While I’ve been somewhat sympathetic to the Obama Administration’s desire to limit “safe havens” — particularly through the use of Predator drones — for terrorists abroad, I think this article in the New York Times today evinces some of the folly of this particular strategy.
WASHINGTON — American officials say they are seeing the first evidence that dozens of fighters with Al Qaeda, and a small handful of the terrorist group’s leaders, are moving to Somalia and Yemen from their principal haven in Pakistan’s tribal areas. In communications that are being watched carefully at the Pentagon, the White House and the Central Intelligence Agency, the terrorist groups in all three locations are now communicating more frequently, and apparently trying to coordinate their actions, the officials said.

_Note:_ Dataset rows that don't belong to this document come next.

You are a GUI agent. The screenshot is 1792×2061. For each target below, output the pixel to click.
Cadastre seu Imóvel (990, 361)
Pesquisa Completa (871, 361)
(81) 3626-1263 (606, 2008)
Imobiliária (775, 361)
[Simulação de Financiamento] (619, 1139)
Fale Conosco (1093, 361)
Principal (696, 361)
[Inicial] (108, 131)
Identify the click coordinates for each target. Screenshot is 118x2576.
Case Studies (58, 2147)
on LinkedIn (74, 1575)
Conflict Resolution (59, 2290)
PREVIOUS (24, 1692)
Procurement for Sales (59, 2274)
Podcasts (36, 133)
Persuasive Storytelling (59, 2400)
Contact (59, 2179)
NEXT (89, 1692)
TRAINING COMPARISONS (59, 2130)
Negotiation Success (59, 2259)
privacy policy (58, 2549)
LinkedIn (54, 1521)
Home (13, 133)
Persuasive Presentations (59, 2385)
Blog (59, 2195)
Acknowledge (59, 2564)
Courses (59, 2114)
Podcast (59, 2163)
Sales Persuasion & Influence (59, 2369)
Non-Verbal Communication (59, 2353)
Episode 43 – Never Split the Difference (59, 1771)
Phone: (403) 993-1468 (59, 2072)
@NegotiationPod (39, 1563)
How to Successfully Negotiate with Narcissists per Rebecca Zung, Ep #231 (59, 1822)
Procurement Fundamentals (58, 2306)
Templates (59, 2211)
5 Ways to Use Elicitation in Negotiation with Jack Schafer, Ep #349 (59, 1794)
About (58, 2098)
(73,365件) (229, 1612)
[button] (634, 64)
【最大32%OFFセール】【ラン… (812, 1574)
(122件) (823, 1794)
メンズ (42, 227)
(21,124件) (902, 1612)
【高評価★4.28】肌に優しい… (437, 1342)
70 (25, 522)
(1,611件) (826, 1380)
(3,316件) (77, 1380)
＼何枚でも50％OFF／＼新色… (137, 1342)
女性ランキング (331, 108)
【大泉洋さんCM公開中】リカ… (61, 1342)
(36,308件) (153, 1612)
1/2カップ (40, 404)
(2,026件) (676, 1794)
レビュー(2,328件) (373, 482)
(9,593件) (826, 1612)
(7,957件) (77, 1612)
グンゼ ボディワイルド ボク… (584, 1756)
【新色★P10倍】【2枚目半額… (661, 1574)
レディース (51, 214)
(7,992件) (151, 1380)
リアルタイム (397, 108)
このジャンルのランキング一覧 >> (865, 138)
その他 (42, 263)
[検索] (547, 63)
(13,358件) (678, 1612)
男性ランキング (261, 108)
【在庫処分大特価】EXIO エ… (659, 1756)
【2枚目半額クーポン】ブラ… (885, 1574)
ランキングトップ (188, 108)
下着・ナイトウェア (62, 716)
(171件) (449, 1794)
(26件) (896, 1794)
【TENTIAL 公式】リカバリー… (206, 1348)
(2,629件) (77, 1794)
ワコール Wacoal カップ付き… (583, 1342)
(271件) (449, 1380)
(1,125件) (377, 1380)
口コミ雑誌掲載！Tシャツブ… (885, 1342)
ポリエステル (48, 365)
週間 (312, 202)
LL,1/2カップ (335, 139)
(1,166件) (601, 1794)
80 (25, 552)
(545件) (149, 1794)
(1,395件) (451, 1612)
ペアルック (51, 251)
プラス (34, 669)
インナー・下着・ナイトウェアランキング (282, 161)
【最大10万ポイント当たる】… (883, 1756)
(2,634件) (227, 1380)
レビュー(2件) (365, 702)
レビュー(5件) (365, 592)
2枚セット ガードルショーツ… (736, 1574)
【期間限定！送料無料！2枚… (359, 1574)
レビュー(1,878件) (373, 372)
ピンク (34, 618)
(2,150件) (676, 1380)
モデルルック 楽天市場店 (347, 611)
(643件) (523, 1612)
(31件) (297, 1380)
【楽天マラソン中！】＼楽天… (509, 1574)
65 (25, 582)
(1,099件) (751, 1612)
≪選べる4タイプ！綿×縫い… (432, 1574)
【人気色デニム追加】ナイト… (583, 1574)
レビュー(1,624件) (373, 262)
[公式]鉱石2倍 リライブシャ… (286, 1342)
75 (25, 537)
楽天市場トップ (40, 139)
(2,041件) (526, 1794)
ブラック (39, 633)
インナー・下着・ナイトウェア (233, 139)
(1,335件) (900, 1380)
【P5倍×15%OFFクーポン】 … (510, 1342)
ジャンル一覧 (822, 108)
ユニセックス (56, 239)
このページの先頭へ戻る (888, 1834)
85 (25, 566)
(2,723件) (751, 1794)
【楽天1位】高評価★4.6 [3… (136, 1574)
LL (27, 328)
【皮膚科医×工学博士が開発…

Obviously, terrorists on the run are terrorists who are less likely to hatch a plot successfully against the United States, but as I was reading the article on the train this morning, I thought sarcastically to myself (it was hilarious), “well here come the drone strikes in Yemen and Somalia.” But then reading further in the article, I learned there’s some indication that’s exactly what the Administration intends to do.
But the emergence of new havens, from which Al Qaeda and its affiliates could plot new attacks, raises difficult questions for the United States on how to combat the growing threat, and creates the possibility that increased missile strikes are in the offing in Yemen and Somalia.
Now, in fairness, the report doesn’t credit an official with raising this specific possibility, but it would seem fairly random to include speculation with no basis in truth whatsoever. In any event, it’s hard to see this strategy bearing fruit in the long term. That is, the world as a truly enormous place, and a fair number of terrorists are going to be able to elude capture if they so desire and I’m not so sure whether it’s worth the cost to be playing global whack-a-mole. After all, the 9/11 attacks were planned in Germany and carried out in the United States, not incubated in “safe havens” and launched from abroad. Of course, there’s obviously value in disrupting organizational and infrastructural systems, but I’m not sure how clear the value is when you consider that this is precisely the reason terrorists operate in cells.
Anyway, it seems to me there’s a definite tipping point where the cost and time spent chasing terrorists around the globe fails to match the benefit. I’m not sure when exactly that is, but I’d guess actions that might further destabalize places like Somalia are a good place to start looking. Ultimately, the fight against terrorists will be won politically.